■ **TO DO**: Somewhere below are a line with "Запорные клапаны (32, 189)" and a later line with "Датчики (24, 146)". Output exactly those lines and all lines between them.

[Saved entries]
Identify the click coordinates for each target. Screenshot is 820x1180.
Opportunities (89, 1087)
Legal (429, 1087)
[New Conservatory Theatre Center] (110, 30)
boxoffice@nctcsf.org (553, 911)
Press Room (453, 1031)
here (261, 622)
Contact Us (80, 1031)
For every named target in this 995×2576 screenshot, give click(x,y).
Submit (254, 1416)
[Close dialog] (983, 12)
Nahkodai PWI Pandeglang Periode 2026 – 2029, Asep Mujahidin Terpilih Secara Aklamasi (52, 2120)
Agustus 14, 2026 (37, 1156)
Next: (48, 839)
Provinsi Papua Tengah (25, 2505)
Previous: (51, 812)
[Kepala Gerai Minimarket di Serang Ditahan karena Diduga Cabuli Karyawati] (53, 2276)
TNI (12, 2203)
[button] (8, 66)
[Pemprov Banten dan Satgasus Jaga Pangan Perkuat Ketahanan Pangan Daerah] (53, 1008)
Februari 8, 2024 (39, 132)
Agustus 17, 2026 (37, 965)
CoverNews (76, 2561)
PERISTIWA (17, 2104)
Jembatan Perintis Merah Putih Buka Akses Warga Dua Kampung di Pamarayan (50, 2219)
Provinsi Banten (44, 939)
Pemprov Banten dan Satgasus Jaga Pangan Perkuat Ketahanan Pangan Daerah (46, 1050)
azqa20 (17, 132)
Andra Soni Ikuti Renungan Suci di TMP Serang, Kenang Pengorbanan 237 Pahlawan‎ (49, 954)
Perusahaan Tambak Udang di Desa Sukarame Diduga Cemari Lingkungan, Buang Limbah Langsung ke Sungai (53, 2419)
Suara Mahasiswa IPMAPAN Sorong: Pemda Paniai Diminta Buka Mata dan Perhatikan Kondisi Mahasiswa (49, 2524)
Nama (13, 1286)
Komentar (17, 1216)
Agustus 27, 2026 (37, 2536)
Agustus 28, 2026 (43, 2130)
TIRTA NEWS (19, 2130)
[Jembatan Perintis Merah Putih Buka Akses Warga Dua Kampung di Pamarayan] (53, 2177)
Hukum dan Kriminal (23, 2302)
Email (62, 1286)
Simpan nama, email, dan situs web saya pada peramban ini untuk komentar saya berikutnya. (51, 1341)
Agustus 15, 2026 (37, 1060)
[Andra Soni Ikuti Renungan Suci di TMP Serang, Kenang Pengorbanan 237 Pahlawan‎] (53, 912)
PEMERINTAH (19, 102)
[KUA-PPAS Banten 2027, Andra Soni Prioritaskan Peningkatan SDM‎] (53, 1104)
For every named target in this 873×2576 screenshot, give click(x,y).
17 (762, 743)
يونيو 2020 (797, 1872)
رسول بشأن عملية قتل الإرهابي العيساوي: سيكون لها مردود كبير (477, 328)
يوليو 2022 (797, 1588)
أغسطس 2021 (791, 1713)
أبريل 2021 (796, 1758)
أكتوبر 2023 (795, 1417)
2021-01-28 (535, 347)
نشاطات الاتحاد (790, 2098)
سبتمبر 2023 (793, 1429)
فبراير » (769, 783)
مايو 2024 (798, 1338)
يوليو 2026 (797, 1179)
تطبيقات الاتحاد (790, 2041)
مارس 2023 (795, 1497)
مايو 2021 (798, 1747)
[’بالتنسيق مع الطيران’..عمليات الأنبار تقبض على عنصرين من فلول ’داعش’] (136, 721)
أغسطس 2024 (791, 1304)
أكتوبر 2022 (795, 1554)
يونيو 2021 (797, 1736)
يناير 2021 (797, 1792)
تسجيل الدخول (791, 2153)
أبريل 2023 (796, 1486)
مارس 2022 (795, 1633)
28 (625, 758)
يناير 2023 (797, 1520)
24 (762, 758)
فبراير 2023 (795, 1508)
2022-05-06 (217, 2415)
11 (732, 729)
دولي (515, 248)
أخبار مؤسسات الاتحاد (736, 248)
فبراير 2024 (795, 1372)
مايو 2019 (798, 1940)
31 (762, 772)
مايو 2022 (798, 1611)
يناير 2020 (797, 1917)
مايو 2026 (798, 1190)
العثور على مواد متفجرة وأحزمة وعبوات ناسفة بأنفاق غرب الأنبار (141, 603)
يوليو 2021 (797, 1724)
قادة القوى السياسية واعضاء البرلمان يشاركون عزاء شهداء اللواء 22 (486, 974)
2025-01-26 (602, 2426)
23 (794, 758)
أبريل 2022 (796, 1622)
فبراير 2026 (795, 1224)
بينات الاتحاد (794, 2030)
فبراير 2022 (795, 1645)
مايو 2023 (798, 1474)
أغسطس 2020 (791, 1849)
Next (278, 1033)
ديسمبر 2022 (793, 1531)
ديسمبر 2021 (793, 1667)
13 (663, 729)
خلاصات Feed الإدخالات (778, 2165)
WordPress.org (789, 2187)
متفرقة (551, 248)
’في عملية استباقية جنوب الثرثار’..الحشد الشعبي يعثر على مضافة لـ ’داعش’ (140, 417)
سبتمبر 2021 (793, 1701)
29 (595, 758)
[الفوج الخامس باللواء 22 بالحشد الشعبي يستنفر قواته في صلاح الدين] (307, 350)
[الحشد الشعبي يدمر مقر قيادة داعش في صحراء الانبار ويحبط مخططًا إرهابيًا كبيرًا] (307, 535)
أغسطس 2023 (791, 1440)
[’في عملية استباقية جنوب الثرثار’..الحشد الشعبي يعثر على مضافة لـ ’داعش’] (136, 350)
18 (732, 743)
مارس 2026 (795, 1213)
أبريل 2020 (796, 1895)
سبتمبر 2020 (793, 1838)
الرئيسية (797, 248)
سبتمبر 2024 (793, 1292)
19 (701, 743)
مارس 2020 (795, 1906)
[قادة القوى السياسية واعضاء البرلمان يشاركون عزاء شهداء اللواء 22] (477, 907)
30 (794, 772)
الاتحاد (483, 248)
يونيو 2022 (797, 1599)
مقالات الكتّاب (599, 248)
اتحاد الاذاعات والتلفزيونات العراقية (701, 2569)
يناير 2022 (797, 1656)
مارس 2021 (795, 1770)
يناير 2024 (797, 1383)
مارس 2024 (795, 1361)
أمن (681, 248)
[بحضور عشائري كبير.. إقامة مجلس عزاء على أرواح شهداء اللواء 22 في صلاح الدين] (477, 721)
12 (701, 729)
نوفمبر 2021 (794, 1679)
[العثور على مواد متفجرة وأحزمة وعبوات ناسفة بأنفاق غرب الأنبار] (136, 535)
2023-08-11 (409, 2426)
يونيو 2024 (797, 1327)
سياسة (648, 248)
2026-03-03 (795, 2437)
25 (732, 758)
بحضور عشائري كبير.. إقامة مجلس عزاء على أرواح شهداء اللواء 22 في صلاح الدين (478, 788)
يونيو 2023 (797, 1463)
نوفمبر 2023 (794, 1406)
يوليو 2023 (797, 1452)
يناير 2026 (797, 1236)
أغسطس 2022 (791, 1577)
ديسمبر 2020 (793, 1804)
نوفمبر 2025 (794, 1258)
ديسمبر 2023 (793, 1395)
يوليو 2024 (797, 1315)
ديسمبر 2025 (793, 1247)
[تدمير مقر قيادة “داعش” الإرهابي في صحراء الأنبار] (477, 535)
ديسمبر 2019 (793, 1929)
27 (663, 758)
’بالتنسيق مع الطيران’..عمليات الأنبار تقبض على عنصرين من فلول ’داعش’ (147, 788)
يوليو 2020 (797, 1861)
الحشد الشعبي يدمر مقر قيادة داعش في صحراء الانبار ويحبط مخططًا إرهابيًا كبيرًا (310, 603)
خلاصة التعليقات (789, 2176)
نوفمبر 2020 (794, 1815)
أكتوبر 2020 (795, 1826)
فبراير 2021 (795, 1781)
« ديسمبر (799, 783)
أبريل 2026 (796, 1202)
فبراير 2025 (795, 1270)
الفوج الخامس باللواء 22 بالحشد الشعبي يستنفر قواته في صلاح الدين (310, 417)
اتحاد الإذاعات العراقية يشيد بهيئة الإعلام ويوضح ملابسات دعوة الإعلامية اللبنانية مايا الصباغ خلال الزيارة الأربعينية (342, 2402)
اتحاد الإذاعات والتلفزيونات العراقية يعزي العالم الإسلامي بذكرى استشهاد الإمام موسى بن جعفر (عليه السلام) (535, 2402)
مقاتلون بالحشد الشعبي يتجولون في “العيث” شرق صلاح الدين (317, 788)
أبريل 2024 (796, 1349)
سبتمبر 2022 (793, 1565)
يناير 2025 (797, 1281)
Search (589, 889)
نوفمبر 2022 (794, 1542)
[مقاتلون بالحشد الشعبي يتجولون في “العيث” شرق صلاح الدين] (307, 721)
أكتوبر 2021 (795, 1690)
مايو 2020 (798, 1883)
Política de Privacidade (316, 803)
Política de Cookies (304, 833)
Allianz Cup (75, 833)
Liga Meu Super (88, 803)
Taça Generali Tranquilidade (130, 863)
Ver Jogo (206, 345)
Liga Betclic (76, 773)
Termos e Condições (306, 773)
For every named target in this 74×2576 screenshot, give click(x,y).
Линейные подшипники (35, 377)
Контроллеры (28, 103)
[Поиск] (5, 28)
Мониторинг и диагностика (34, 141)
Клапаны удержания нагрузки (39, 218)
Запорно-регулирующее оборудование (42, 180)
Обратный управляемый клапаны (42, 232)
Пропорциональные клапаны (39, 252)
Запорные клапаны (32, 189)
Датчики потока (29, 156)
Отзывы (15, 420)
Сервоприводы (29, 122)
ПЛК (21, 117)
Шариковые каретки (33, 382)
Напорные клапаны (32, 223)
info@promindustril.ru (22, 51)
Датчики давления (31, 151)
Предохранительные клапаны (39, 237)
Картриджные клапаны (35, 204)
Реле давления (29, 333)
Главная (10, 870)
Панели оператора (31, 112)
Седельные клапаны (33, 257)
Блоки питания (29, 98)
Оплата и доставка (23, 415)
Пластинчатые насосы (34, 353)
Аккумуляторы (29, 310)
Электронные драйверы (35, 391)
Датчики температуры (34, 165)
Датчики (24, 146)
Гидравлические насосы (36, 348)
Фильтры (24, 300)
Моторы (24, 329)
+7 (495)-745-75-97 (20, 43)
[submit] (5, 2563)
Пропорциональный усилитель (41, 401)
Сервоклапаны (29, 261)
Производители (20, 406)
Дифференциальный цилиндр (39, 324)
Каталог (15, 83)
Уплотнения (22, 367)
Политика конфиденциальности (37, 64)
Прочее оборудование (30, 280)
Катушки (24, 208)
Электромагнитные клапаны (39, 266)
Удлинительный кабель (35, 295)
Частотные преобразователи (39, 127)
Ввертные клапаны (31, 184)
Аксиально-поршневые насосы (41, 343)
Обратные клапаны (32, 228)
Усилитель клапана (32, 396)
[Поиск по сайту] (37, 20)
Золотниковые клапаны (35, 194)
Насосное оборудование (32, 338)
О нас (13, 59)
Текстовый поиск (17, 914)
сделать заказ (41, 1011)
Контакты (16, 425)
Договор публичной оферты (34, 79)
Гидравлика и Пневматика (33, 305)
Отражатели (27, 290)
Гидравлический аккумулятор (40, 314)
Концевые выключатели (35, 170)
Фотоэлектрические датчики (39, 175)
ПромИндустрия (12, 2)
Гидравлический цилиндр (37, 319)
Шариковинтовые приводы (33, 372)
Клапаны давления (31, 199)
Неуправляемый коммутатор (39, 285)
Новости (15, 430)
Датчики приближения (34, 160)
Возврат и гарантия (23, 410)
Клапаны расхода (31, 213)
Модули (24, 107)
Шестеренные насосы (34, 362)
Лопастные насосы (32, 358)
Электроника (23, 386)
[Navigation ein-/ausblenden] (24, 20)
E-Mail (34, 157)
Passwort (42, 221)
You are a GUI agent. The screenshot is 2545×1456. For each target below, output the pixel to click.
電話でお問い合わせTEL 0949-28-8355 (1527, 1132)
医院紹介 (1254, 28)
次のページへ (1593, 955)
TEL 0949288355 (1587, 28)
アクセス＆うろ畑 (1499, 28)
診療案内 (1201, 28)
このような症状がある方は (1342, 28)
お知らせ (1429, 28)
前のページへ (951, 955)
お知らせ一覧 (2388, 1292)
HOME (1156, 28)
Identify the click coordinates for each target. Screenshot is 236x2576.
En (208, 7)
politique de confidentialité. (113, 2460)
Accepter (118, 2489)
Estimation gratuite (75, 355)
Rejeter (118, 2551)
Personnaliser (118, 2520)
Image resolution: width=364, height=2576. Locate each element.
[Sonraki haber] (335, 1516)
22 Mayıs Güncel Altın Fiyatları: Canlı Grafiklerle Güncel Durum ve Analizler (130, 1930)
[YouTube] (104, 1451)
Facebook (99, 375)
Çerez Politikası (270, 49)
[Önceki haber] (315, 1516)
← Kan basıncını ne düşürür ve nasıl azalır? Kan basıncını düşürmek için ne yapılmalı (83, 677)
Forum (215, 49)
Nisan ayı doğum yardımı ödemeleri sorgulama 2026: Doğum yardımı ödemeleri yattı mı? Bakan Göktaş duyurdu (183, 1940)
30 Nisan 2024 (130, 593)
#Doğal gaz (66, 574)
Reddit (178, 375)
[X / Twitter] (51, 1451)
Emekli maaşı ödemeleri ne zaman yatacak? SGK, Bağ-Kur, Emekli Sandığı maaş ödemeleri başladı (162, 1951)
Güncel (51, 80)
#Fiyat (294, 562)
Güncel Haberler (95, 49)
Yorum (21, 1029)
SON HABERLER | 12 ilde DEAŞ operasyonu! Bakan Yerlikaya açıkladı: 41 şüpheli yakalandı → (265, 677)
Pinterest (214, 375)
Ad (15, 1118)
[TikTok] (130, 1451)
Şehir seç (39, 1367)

■ **RESPONSE AREA**:
Запорные клапаны (32, 189)
Датчики потока (29, 156)
Отзывы (15, 420)
Сервоприводы (29, 122)
ПЛК (21, 117)
Шариковые каретки (33, 382)
Напорные клапаны (32, 223)
info@promindustril.ru (22, 51)
Датчики давления (31, 151)
Предохранительные клапаны (39, 237)
Картриджные клапаны (35, 204)
Реле давления (29, 333)
Главная (10, 870)
Панели оператора (31, 112)
Седельные клапаны (33, 257)
Блоки питания (29, 98)
Оплата и доставка (23, 415)
Пластинчатые насосы (34, 353)
Аккумуляторы (29, 310)
Электронные драйверы (35, 391)
Датчики температуры (34, 165)
Датчики (24, 146)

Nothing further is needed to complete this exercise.